Will you still love Him?

        The song "Even if" has really been on my mind lately. When I think about this song, I think about the story in Daniel where the men are thrown into the blazing fire. In Daniel 3:17-18 it says, "If we are thrown into the blazing furnace, the God we serve is able to deliver us from it, and he will deliver us from your majesty's hand. But even if he does not, we want you to know, your majesty, that we will not serve your gods or worship the image of gold you have set up." Even in the mist of the fire, they knew God was able. They knew he had to the power to rescue them. They had so much strength that they told the king, even if God doesn't rescue us, we won't turn from Him to worship your gods. Wow! Do we have this kind of faith? That even if God doesn't rescue us, are we still going to believe and trust in His plan? Are we going to believe that their is a purpose for the trial that God has not revealed to us yet? The next thing this reminds me of is the movie Facing the Giants. I think I have referenced this movie before. But in the movie, the husband asks his wife, "If the Lord doesn't give us children will you still love Him?" Tough to think about. But fill in the blank with whatever your struggle is... Will you still love Him if you stay single? Will you still love Him if life doesn't go as planned? Will you still love Him when a loved one is taken to early? Will you still love Him? 


Life Update: 
The past two weeks we have finally had kids back and school, and while most of my caseload chose to stay virtual, it has been great having students back in the building! I also got my 2nd Covid vaccine today. I am praying for no crazy symptoms to appear. There is not really a fertility update this week.
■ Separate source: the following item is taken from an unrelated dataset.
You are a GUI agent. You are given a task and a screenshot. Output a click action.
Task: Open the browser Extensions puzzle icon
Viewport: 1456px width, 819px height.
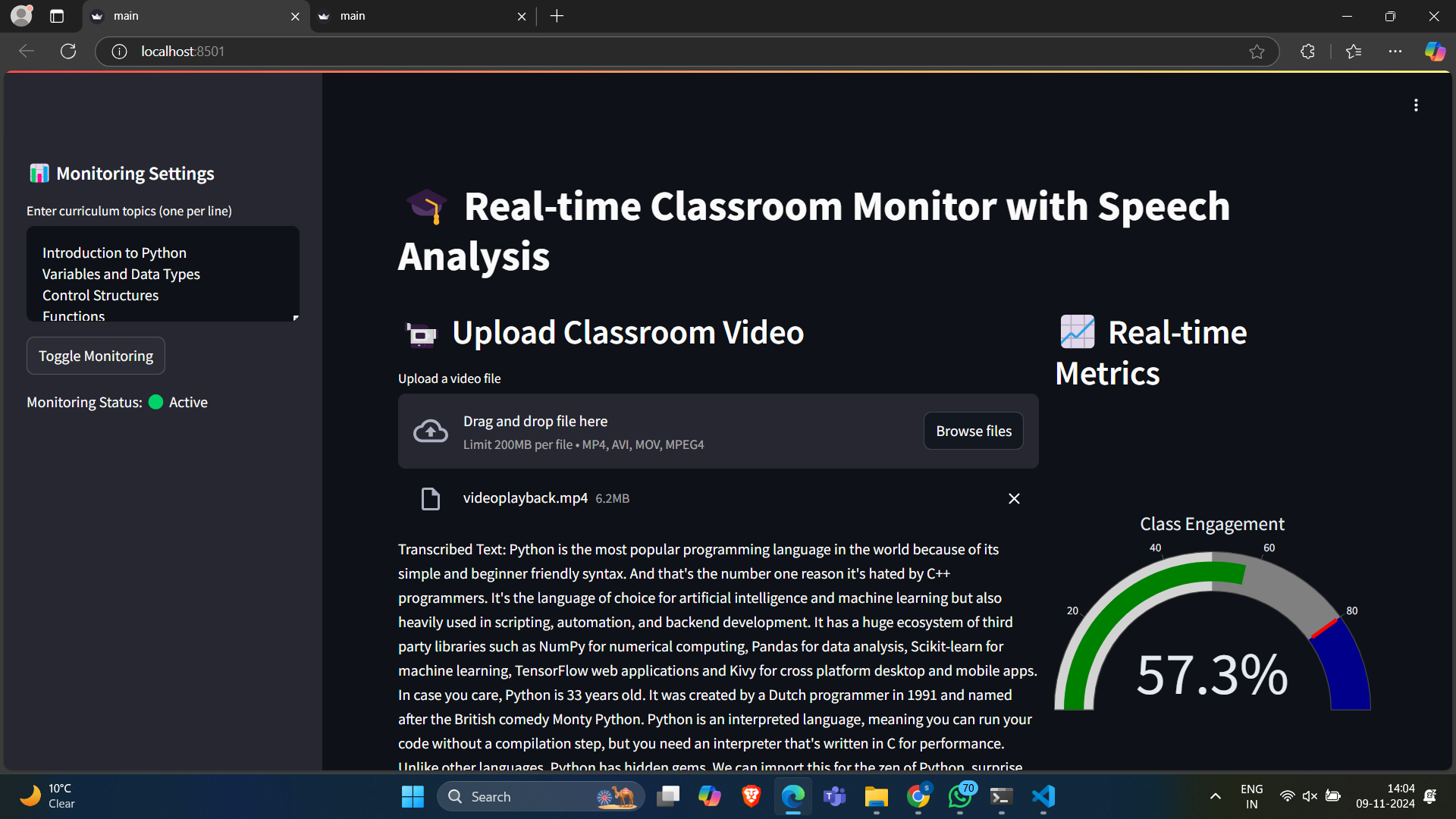[1307, 51]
We are just still waiting to see what the hematologist decided and for my cycle to get here. 

Dear God, I pray for the person reading this right now. I pray that they would feel your presence among them in whatever trial they may be facing. I hope and pray that you are their confidence and where their hope lies. I pray they'd still love you even if something isn't going as planned. Help us to love you no matter what. Thank you for not leaving us as orphans, but making us you children. I thank you for the person who took time out of their day to read this. I hope they know how much it means to me that they are reading to keep up with our story. In Jesus Name, Amen. 

Thursday, April 8, 2021

A year later..

Today makes a year since I made our journey public on facebook and began to blog about it. I wanted this week's blog to be today, which is why it wasn't posted yesterday. 

A year later...

  • Still no baby
  • Still not pregnant 
  • Still HOPEFUL
  • Still FAITHFUL
  • Still PRAYING
  • Still THANKFUL

What have I learned over the last year? 
-My worth is not defined by two pink lines.
-My worth is not defined by being a mom. 
-My worth is defined by God only! 
-I don't need to let infertility be the center piece of my life.
-I only need Jesus to be at the center! 
-I have the most incredible support group! 
-To rely on God more!
-To be open about other struggles within my life.
-Not to be scared to ask for help.
-That my story can inspire others.
-God's not done with us yet. 

This is a clip from a Netflix movie, but these two songs together are just so powerful! 


Journey update: 
I learned over this past weekend that apparently I have low iron. The low iron, and a few other things have a lot of symptoms that cross paths together. Right now, we are just praying for the decision from the hematologist about how to handle the Birth Control part of IVF. 

A huge thank you to everyone who has supported me with this blog and our journey. This past year has definitely been tough, but I couldn't be more thankful for my friends and family who have been through every step with us! Love you all so much!